En approchant de Damas, et pour éviter un circuit inutile, on gravit une colline de rochers calcaires, d’une élévation médiocre, et l’on aperçoit Damas au pied des montagnes qui bordent la plaine à l’occident et au nord. Le voyageur est transporté en découvrant cette vaste oasis qui apparaît tout à coup à l’entrée d’une plaine sans limites. La ville est belle, pour une ville turque. La population est d’environ cent mille ames ; les bazars sont grands, mais presque uniquement remplis de marchandises étrangères ; l’industrie a disparu de cette ville où elle florissait autrefois. À Damas sont les plus belles maisons de l’Orient : de grandes salles revêtues de marbre blanc, avec des jets d’eau, de belles cours bien plantées, qui sont presque des jardins, y sont assez communes.

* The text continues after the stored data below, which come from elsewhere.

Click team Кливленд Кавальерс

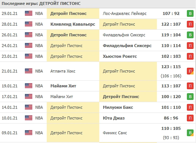[x=72, y=24]
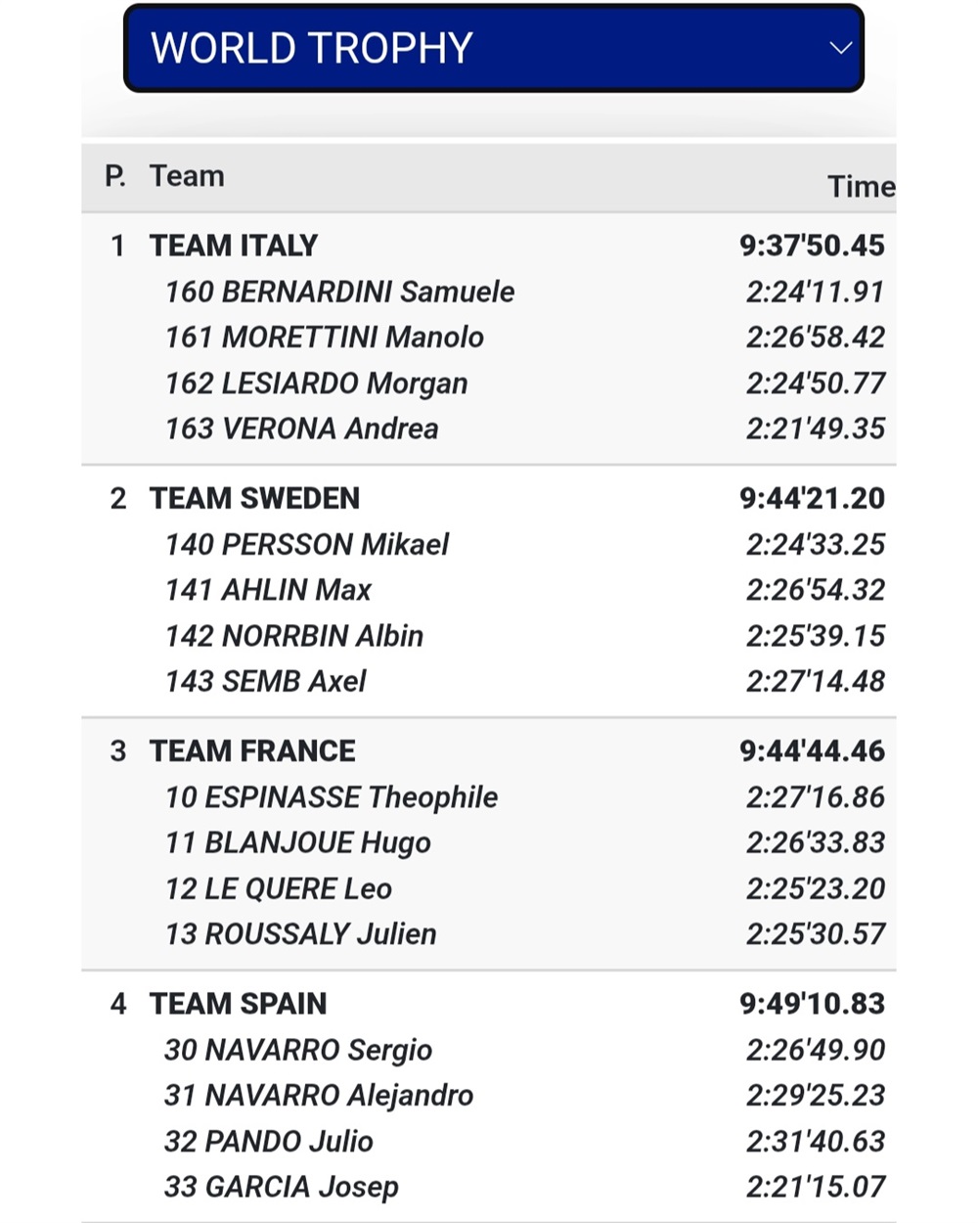The width and height of the screenshot is (978, 1223).
Task: Select rider 31 NAVARRO Alejandro
Action: click(x=319, y=1096)
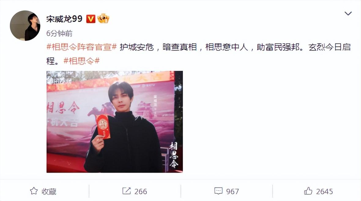
Task: Click the 6分钟前 timestamp
Action: (x=59, y=34)
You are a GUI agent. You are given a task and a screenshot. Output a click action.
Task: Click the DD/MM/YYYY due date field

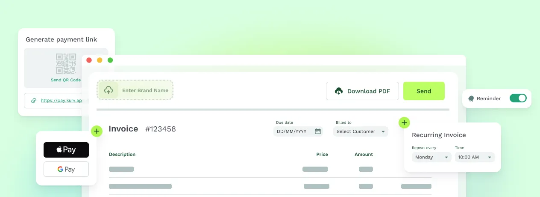coord(292,131)
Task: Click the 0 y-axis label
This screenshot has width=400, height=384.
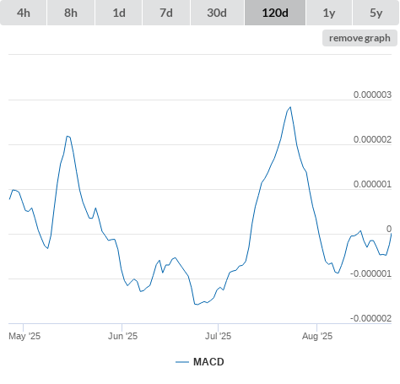Action: tap(389, 229)
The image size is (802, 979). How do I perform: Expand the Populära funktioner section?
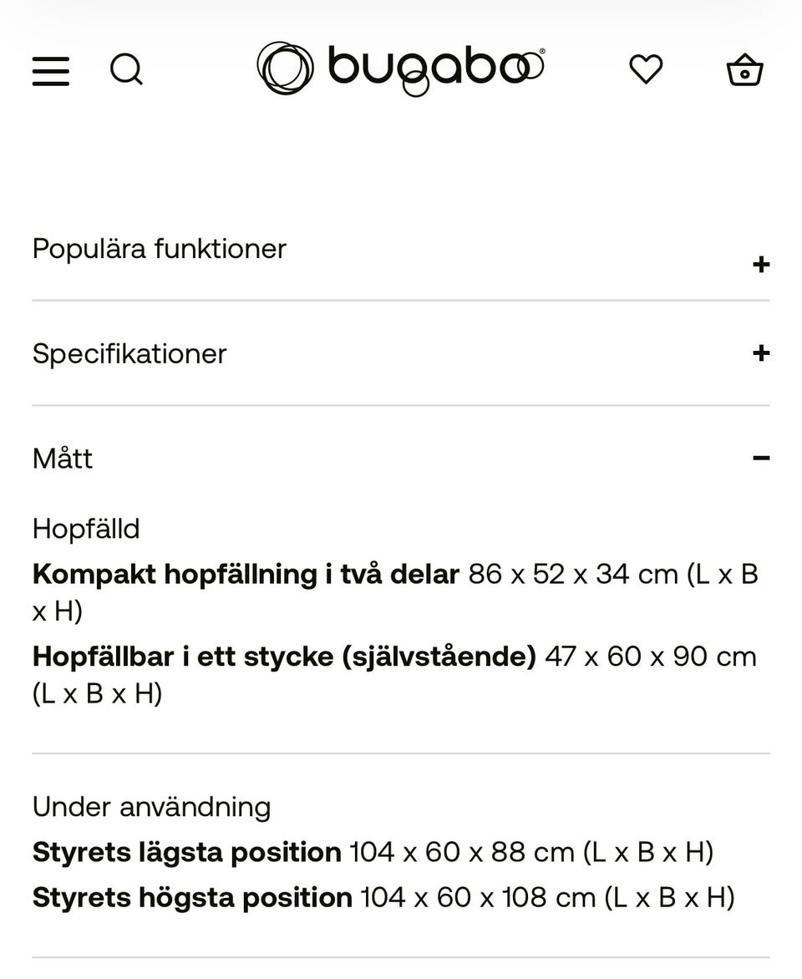pos(401,256)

Le gouverneur de la Syrie, Cherif-Pacha, compatriote et parent de Méhémet-Ali, bon petit Turc, suivant l’expression du duc de Raguse, lui fit un fort obligeant accueil. Il lui offrit de passer en revue les troupes qui étaient à Damas, et qui étaient composées de deux régimens. Le maréchal accepta, il était curieux de voir sous les armes les troupes égyptiennes qui ont battu les Turcs. Ces troupes lui parurent avoir peu d’instruction et ne justifièrent que médiocrement l’idée qu’il s’en était formée. Cependant l’Égyptien peut devenir un excellent soldat : il est sobre, bon marcheur, brave, susceptible d’enthousiasme et plein d’amour-propre. À ce propos, le duc de Raguse, par une digression que nous recommandons aux militaires et aux hommes politiques, trace un tableau de la campagne que fit en 1832 Ibrahim-Pacha contre les Turcs. La bataille de Koniéh, où les forces de l’armée turque, qui étaient triples de celles de l’armée égyptienne, ne purent la préserver d’une entière défaite, eut un effet immense dans toute la péninsule de l’Asie : si le lendemain de la victoire, Ibrahim-Pacha eût marché sur Constantinople, son apparition à Scutari opérait une révolution, le gouvernement turc s’écroulait. Mais l’armée égyptienne perdit du temps, et l’intervention de l’Europe vint l’arrêter à Kutahiéh ; des négociations s’ouvrirent ; une division russe arriva dans le Bosphore et campa sur la côte d’Asie : le sultan fut sauvé, et le traité de Rustaich mit fin à la guerre.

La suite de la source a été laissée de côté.